» **Task details**
Wherever the string "template" occurs in a line of these records, report that line.

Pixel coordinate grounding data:
-=-=-=-=-

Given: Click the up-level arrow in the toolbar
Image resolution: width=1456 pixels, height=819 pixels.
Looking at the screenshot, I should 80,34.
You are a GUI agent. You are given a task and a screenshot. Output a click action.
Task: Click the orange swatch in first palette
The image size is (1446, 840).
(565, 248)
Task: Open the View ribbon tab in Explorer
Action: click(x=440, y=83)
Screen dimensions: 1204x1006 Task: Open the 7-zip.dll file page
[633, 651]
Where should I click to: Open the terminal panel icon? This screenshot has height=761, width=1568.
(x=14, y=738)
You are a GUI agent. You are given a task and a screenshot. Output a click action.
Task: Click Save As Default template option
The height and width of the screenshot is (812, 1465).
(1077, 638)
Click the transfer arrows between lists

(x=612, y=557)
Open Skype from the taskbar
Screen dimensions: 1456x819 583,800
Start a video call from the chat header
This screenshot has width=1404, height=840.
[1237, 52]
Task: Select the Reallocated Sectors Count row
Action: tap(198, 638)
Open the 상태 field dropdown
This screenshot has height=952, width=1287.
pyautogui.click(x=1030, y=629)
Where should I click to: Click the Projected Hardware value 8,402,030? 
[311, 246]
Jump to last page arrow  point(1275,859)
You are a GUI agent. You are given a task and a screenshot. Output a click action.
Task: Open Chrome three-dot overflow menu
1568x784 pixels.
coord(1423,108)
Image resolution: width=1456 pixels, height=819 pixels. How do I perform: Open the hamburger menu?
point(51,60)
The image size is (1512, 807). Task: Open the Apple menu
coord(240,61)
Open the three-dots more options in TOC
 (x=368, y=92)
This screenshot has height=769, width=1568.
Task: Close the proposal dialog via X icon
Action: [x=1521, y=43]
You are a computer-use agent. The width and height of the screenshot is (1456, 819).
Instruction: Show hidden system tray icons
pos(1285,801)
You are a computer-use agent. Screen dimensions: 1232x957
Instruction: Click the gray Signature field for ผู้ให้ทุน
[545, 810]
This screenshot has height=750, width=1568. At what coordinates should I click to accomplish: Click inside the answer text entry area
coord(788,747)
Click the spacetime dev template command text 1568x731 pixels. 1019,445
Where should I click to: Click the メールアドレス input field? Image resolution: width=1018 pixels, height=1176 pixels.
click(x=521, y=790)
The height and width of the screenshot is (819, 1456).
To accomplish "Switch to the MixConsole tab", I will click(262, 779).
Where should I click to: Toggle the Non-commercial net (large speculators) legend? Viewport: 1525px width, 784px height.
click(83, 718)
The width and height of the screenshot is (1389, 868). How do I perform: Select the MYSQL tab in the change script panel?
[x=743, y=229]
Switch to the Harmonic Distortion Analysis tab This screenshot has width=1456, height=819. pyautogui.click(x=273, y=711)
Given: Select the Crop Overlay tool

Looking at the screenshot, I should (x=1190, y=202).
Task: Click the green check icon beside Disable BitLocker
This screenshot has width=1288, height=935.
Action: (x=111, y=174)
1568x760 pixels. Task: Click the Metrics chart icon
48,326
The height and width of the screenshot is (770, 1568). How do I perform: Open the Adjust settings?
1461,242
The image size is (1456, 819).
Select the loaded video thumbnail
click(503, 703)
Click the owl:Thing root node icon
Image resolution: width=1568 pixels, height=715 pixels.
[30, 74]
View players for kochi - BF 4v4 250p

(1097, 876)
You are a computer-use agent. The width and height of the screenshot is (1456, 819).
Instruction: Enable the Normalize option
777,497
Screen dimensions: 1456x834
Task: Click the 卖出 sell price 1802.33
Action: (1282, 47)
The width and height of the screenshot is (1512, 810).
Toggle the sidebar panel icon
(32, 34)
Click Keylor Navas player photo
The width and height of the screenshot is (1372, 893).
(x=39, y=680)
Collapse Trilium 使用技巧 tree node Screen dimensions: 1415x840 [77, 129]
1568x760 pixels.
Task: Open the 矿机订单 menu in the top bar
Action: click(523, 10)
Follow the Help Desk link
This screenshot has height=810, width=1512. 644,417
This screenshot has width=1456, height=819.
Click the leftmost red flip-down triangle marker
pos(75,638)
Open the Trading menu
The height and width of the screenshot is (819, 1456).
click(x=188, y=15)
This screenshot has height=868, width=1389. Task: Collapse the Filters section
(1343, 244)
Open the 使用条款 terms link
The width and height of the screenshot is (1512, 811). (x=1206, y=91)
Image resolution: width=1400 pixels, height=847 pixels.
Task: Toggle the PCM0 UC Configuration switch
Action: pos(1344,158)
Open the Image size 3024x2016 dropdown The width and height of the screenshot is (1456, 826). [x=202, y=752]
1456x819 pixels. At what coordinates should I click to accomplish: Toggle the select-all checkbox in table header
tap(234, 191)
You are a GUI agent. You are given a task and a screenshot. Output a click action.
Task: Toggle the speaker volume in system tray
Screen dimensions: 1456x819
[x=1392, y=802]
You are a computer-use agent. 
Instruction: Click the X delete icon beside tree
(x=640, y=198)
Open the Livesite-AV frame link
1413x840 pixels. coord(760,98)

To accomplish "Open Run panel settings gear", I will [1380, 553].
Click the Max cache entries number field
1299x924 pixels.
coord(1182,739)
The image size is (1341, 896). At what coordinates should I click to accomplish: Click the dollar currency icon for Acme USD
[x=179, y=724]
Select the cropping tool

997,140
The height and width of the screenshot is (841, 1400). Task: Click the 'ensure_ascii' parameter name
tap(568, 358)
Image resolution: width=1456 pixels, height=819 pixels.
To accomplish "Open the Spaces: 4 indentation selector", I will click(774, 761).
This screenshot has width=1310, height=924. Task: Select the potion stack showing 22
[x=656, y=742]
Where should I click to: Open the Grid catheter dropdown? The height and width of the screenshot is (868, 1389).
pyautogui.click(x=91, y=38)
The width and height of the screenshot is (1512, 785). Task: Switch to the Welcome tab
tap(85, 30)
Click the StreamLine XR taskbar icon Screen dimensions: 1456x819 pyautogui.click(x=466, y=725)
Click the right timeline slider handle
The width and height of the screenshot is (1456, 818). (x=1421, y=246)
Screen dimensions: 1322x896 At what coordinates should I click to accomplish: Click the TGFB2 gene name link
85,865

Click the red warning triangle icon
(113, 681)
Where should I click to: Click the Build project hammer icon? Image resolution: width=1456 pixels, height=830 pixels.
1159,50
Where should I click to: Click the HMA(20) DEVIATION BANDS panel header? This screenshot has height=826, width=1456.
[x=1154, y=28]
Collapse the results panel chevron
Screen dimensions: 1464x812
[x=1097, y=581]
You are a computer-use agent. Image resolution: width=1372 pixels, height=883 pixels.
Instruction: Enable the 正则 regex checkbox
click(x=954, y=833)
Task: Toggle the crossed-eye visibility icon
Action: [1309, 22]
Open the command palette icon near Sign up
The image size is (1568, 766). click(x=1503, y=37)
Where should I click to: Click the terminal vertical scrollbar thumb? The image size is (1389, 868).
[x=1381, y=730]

-=-=-=-=-

» **Your response**
Task: Click Save As Default template option
Click the spacetime dev template command text 1568x731 pixels. 1019,445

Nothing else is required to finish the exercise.